> **Passage provided**
══════
APA believes energy underpins global progress, and the Company wants to be a part of the solution as society works to meet growing global demand for reliable and affordable energy. Uncertainties in the global supply chain and financial markets impact oil supply and demand and contribute to commodity price volatility. These uncertainties include the impacts of ongoing international conflicts, inflation, current and potential tariffs or other trade barriers, global trade policies, and actions taken by foreign oil and gas producing nations, including OPEC+. Despite these uncertainties, the Company is focused on its longer-term objectives: (1) to remain committed to providing affordable, reliable, and responsibly produced energy; (2) to deliver top operational performance across safety, environmental responsibility, execution, and risk management measures; (3) to maintain financial discipline by managing costs, protecting the balance sheet to underpin the generation of cash flow in excess of its upstream exploration, appraisal, and development capital program that can be directed to debt reduction, share repurchases, and other return of capital to its shareholders; and (4) to build and grow a diverse and balanced high-quality portfolio with scale through acquisitions, exploration, and organic opportunities.
══════
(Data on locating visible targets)
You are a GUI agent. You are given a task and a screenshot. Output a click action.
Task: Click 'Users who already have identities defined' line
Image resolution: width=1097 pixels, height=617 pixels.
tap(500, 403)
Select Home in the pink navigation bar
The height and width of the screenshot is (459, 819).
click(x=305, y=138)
══════
> **Goals**
**1)** Using the passage about APA, decide whether each statement agrees with it: (a) inflation is one of the uncertainties listed, (b) the Company sets its longer-term objectives aside because of these uncertainties, and (c) acquisitions are named as one way to grow the portfolio. Answer yes or no for each and quote the words that decide it.
**2)** Translate this sentence from the passage about APA into Spanish: "Uncertainties in the global supply chain and financial markets impact oil supply and demand and contribute to commodity price volatility."
**3)** Proceed with the passage about APA's longer-term objectives, writing on from its final sentence.

> **Task responses**
**1)**
(a) Yes: "These uncertainties include the impacts of ongoing international conflicts, inflation"
(b) No: "Despite these uncertainties, the Company is focused on its longer-term objectives"
(c) Yes: "to build and grow a diverse and balanced high-quality portfolio with scale through acquisitions, exploration, and organic opportunities"

**2)** Las incertidumbres en la cadena de suministro global y en los mercados financieros afectan la oferta y la demanda de petróleo y contribuyen a la volatilidad de los precios de las materias primas.

**3)**
The Company closely monitors hydrocarbon pricing fundamentals to reallocate capital as part of its ongoing planning process. APA’s diversified asset portfolio and operational flexibility provide the Company the ability to timely respond to near-term price volatility and effectively manage its investment programs.
Rigorous management of the Company’s asset portfolio plays a key role in optimizing shareholder value over the long term. Over the past several years, APA has entered into a series of transactions that have upgraded its portfolio of assets, enhanced its capital allocation process to further optimize investment returns, and increased focus on internally generated exploration with full-cycle, returns-focused growth. These transactions include:
• On April 1, 2024, APA completed its acquisition of Callon Petroleum Company (Callon) in an all-stock transaction valued at approximately $4.5 billion, inclusive of Callon’s debt. The acquired assets included approximately 120,000 net acres in the Delaware Basin and 25,000 net acres in the Midland Basin. The Company was able to quickly advance on opportunities to reduce costs, improve capital efficiencies, leverage economies of scale, and expand the development inventory that formed the basis of the transaction value. This transaction complemented and enhanced APA’s asset base in the Permian Basin and its inventory of high quality, short-cycle opportunities.
• Throughout the remainder of 2024, APA closed on a series of transactions to sell non-core producing properties in the Permian Basin, East Texas Austin Chalk, and Eagle Ford plays, and non-core mineral and royalty interests in the Permian Basin. Proceeds of approximately $1.6 billion from these transactions were used primarily to reduce debt.
• During 2025, APA completed the sale of certain non-core assets and leasehold in the Permian Basin, reflecting a full exit from New Mexico. Final proceeds of $571 million were primarily used for debt reduction. Combined with the Callon transaction, the Company believes its acreage position and drilling opportunities are better streamlined for longer-term growth.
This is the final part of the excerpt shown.